El pasado miércoles comenzaba sin grandes cambios en la rutina. Lo único distinto —creía yo— es que mi esposa y yo transmitiríamos nuestro programa de radio desde el Centro de Convenciones en lugar de hacerlo desde el estudio de Radio Isla en Hato Rey. Nos levantamos más temprano que de costumbre para torear la diferencia en distancia. Preparamos a la nena ( mi esposa la llevaría a su centro de cuido) y yo —cafecito en mano— puse pies en polvorosa. Estaba a tiempo, o eso pensaba (faltaban 10 minutos para comenzar nuestra transmisión) cuando me acercaba a la zona del Distrito de Convenciones. Pero todo cambió cuando, al intentar esquivar un hoyo, caí en uno que parecía más pequeño pero que resultó ser “letal”.
Después de sentir el golpe en los huesos, comenzó el silbido de la goma que —a metros del estacionamiento— ya bailoteaba al son de “me quedo sin aire”. “Malditos sean el hoyo y su parentela”, grité. No sé si a boca de jarra o para mis adentros. No estaba dispuesto a permitir que los efectos de aquel cráter me hicieran llegar tarde a mi programa. Así que estacioné el carro y caminé sin mirar atrás mientras escuchaba a los lejos el aire burlón que se escapaba de la goma del frente del lado del conductor. Dos horas más tarde, descubriría que mi mal rato había sido elevado al cuadrado. No una, sino dos gomas habían muerto esa mañana que parecía normal.
Y entonces, aunque ya lo sabía por testimonios de segunda mano, la visita a la gomera me dejó claro que, a un año de María, nuestras principales vías son un mal chiste; de esos que salen caros. Mientras esperaba por el servicio, la retahíla de carros con clientes enfurecidos fue la norma. “¿Otra vez aquí?” Le soltó el dueño del negocio a una mujer que llegaba con su hijo y que confirmaba que el día anterior había llegado al lugar con una goma reventada gracias a un hoyo en la carretera. Su testimonio probaba que aquello de que el rayo no cae dos veces sobre el mismo lugar es un cuento de camino. La mujer sabía que es posible reclamar al Gobierno un reembolso de hasta $1,000 si el chistecito le ocurre en una carretera estatal, se formula una querella, se entregan fotos y se saca el día para reclamar en el Centro Gubernamental Minillas.

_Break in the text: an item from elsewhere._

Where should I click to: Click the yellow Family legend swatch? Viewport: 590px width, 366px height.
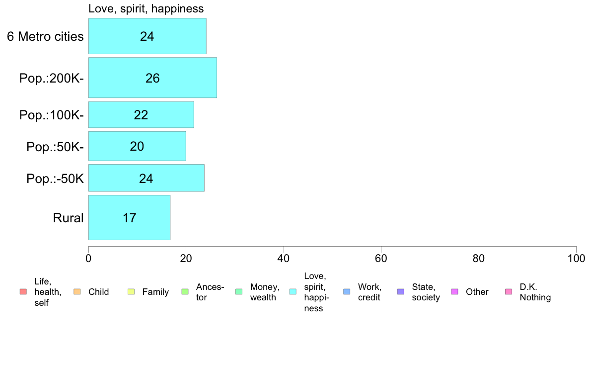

Pero ella, como muchos otros, ha optado por la resignación; por no luchar contra la corriente y, en su lugar, dejarse llevar por la marea. Pagar los gastos e intentar no dejarse consumir por la rabia que te sale por los poros cuando interiorizas que pagas contribuciones y que no sabes a dónde va el dinero; que aunque existen leyes que “garantizan” que el ciudadano recibirá una compensación proporcional al daño recibido, los procesos son tan tediosos que llevan al desánimo y la falta de interés. Si tan solo el Gobierno fuera facilitador y no tropiezo; aliado, y no rival. Supongo que, por lo pronto, nos queda colgarnos de la paciencia. Agarrarnos de ella con fuerza. Si eso no funciona, aún quedan la protesta y la esperanza de que alguien, alguna vez —con suerte más temprano que tarde— hará que las cosas funcionen.